Talvez mais lá para o fim do ano escreva sobre o fim do mundo.
Não será melhor escrever agora??? 
Porque o mundo pode mesmo acabar e é importante que deixe a minha visão e testemunho para alguém ler!
As visões apocalípticas nasceram com a humanidade que se entrega mais afincadamente nesta altura a um comportamento bipolar, que salta entre a esperança e a destruição total, imaginamos cenários de castigo para os maus, temos a firme certeza que temos sido cada vez pior uns para os outros, uns verdadeiros selvagens com os animaizinhos e com o planeta em geral e a expiação destes pecados gigantes será de tal forma brutal que não haverá salvação para nada que mexa à face da terra. 
Vem ai um Deus que nos racha ao meio, um meteorito que parte esta merda toda, um Sol enraivecido que queimará tudo, ou uma órbita terrestre que se desorienta de tal maneira que nos atira borda fora e congelamos ao sair da Milky Way. 

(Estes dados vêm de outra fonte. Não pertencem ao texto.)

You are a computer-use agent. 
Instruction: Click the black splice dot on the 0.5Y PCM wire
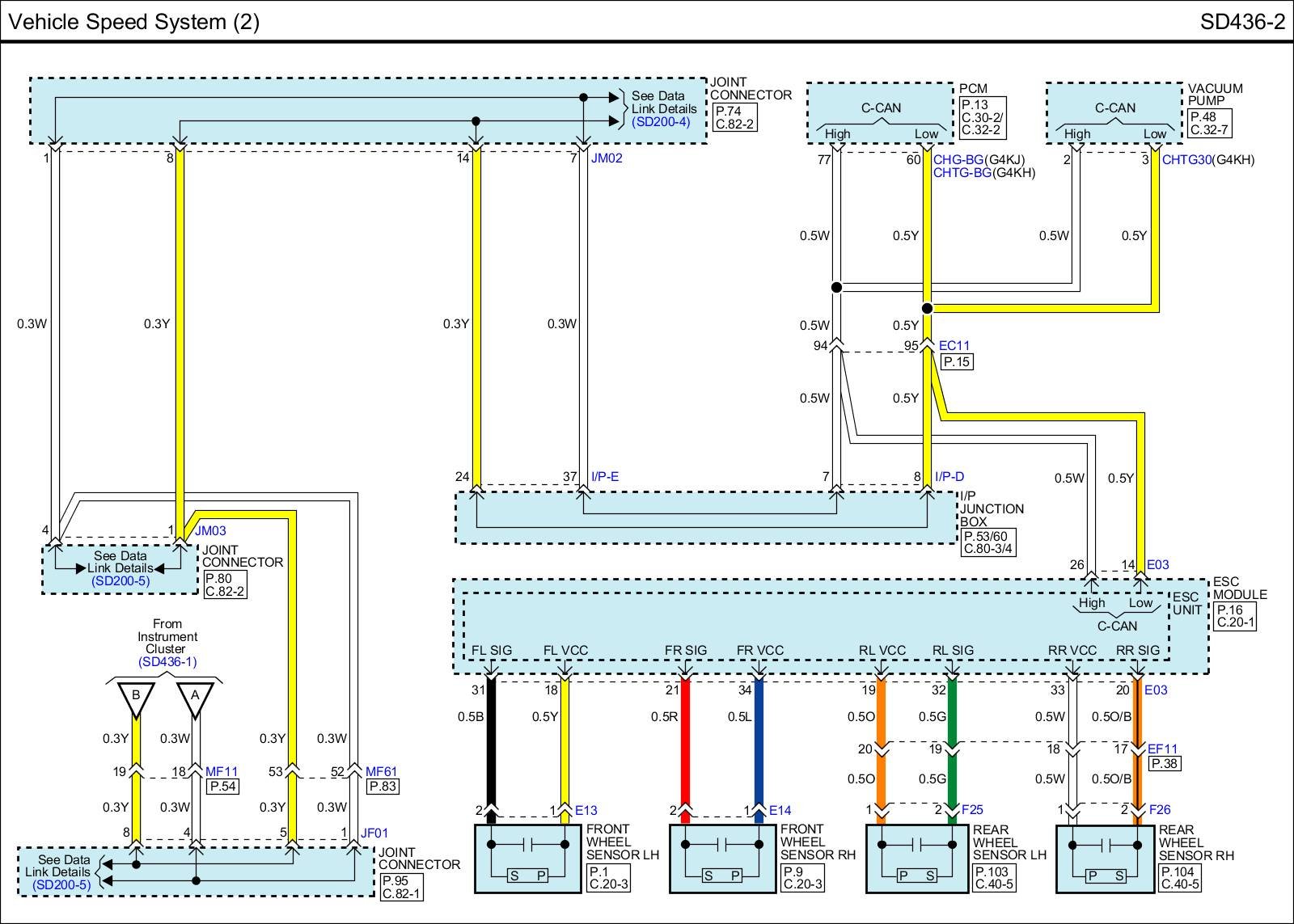(x=928, y=308)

Mas não vivemos ou pelo menos muitos de nós, não vivem um apocalipse diário? De alimentar, vestir, calçar, educar e aturar filhos (eu não), de esticar o ordenado (eu sim), rezando para que os meses caiam para 15 dias em vez de 30? O 31 já é abuso e gozo com os baixos salários!
E antes do fim do ano que pode bem ser o último, andamos loucos a gastar a crédito no Natal, o cartão também só se paga em Janeiro, por essa altura se calhar já não estamos cá e os filhos da puta dos bancos também foram com o catano, os espanhóis é que já não vão a tempo para a troca de prendas no dia de Reis...

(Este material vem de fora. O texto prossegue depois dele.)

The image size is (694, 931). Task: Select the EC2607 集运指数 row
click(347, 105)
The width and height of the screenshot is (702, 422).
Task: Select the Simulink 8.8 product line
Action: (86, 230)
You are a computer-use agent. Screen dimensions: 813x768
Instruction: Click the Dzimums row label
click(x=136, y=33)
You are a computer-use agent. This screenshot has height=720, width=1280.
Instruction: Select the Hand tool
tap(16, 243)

Até lá vamos vendo a gorda Popota que substituiu a Leopoldina, porque agora todos temos que nos assumir e ser chubby e descontraído, até é trendy, vamos aturando o berreiro das crianças, a loucura dos pais a forçarem os putos a sentarem-se ao colo do Pai Natal, cujas fotos apenas vão recordar momentos de terror, vamos aproveitando a dissimulada bondade de dar passagem no trânsito ou a raiva e stress da azáfama da silly season!

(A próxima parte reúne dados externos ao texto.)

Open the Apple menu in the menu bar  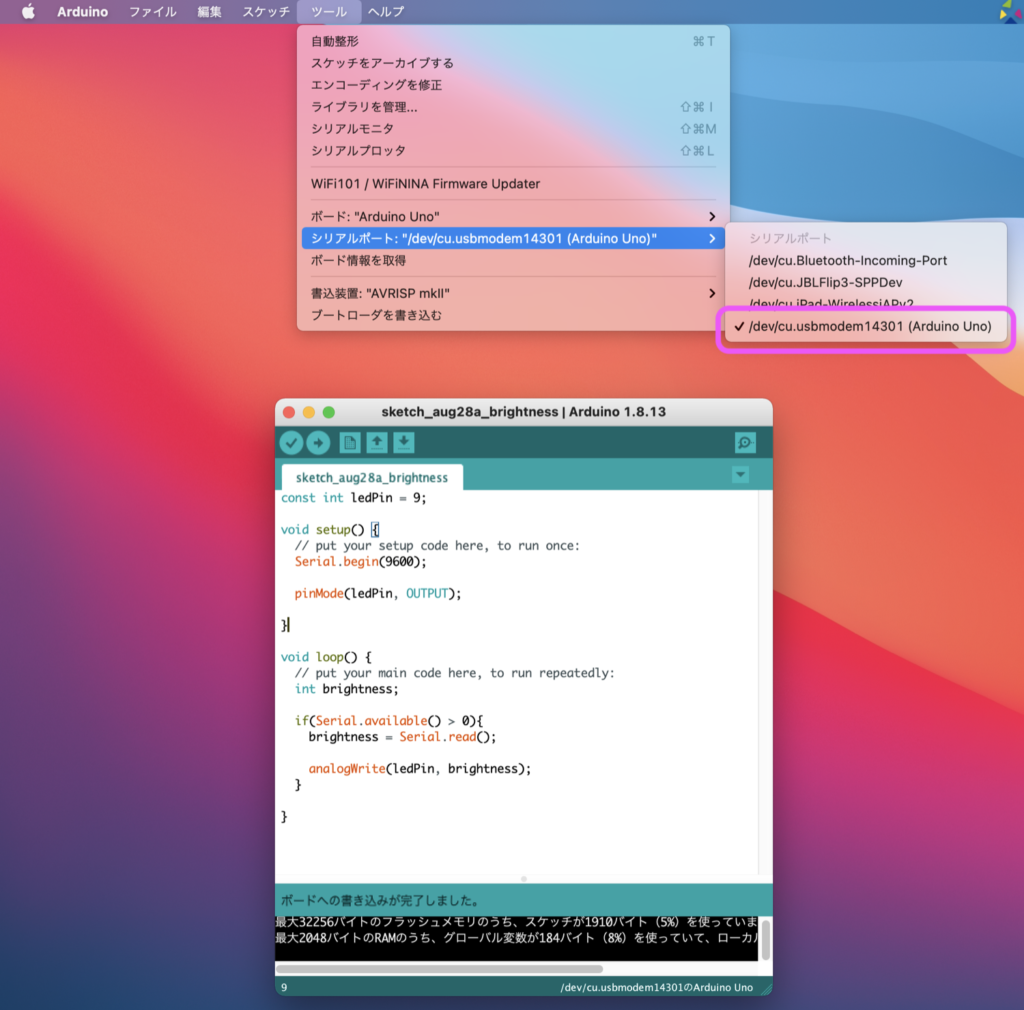point(27,12)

Aceitamos o paganismo promíscuo da sobreposição do Pai Natal com o Menino Jesus, enfeites foleiros e neve de lata, bonecos de neve de esferovite, aturamos a poluição sonora de músicas com sininhos que picam no cérebro como alfinetes, a dizer mentiras fofinhas sobre ajuda, bondade e paz. 
Bem, a minha sugestão é se o mundo acabar que morram todos a fazer o que mais gostam, espero que seja o amor! 
Eu pelo menos aproveito todos os dias como se fossem os últimos, nunca se sabe e tenham sempre presente as que não se deram por alguma razão são irrecuperáveis!